I completed my undergraduate degree at the University of Guelph in 2017 where I received my BSc (Honours) in Molecular Biology and Genetics. I am now working on my MSc degree in Bioinformatics in the lab of Dr. Elizabeth Mandeville. I am studying the impact of anthropogenic disturbance on freshwater minnow hybridization, specifically in creek chub fish (Semotilus atromaculatus) and its associates.

Matthew Orton

Program: Ph.D.

Advisor: Dr. Sarah Adamowicz

 

Research:

My Masters research is focused primarily on developing software pipelines for the analysis of DNA barcoding data from BOLD.  Current research focuses on:

  • Informatics approaches to studying the relationship between rates of molecular evolution and the latitudinal biodiversity gradient using geographical coordinate data and COI barcoding data.
  • Informatics approaches to studying Arctic Dipteran bio-geography and community similarity across the regions of Canada, Greenland and Norway.
  • Development and field validation of software used in primer design of in-situ qPCR assays of Trichopteran species in Churchill, Mb.

Andrew Riley

Program: Ph.D.

Advisors: Dr. Steffen Graether, Dr.
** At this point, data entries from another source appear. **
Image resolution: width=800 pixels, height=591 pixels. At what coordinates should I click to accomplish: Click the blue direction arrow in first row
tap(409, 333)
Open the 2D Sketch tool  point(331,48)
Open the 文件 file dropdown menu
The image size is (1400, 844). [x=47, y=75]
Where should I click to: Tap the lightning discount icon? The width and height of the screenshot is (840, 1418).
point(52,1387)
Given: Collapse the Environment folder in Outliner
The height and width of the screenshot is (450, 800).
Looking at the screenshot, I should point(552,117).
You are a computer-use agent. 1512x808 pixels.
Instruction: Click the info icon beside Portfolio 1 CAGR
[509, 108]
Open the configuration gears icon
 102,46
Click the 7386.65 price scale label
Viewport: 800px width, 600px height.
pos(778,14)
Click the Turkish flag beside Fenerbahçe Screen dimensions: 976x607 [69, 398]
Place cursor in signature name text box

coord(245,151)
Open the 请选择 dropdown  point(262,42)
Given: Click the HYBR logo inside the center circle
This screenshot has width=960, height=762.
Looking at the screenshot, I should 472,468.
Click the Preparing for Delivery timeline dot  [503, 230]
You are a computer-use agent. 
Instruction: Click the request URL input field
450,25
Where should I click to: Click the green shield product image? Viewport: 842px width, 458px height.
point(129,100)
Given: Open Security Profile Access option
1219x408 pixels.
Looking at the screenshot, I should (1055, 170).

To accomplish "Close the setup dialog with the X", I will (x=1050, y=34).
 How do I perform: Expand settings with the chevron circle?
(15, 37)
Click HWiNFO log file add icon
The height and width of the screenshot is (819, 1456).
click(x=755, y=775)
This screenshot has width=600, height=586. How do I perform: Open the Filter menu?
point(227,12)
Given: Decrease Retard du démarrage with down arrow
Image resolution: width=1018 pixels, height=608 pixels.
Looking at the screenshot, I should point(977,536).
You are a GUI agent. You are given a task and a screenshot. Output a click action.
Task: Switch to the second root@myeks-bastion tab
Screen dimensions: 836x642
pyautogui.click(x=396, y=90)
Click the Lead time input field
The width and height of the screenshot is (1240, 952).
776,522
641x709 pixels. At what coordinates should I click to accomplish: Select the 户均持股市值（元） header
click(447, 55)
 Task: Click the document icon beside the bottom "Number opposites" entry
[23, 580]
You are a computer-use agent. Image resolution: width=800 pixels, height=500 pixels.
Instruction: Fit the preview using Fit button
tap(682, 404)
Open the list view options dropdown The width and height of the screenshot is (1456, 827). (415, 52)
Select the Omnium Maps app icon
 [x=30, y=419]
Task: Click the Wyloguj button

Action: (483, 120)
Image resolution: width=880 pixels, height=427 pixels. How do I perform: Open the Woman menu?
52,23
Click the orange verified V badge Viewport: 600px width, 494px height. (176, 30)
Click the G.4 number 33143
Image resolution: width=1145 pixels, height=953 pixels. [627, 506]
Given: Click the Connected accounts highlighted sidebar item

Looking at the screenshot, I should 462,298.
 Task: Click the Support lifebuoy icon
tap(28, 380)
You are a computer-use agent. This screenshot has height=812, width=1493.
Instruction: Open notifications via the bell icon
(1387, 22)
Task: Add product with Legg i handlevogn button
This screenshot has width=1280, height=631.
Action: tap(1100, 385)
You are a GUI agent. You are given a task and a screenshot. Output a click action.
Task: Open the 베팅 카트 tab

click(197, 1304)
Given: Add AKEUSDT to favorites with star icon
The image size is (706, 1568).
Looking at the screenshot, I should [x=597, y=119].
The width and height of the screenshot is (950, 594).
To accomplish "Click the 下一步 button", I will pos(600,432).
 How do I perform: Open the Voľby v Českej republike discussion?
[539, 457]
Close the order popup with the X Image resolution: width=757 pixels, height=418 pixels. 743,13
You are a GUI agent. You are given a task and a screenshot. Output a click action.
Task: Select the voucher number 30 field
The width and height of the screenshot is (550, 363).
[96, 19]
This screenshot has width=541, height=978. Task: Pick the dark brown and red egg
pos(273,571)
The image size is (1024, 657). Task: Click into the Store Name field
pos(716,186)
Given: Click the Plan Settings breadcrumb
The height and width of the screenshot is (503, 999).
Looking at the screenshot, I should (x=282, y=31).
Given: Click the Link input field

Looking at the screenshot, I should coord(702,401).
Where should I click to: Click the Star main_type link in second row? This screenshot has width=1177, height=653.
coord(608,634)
Dan Ashlock

 

Research:

My research involves determining the evolutionary origins of dehydrins, which are intrinsically disordered plant proteins associated with osmotic stress.

Amanda Saunders

Program: Ph.D.

Advisor: Dr. Dan Ashlock

 

Research:

Investigating alternatives to previous hierarchical clustering methods in an attempt to improve the stability of output trees.  This includes exploring the new Bubble Clustering algorithm developed for my Masters as well as exploring possible alternative methods for measuring the association between points.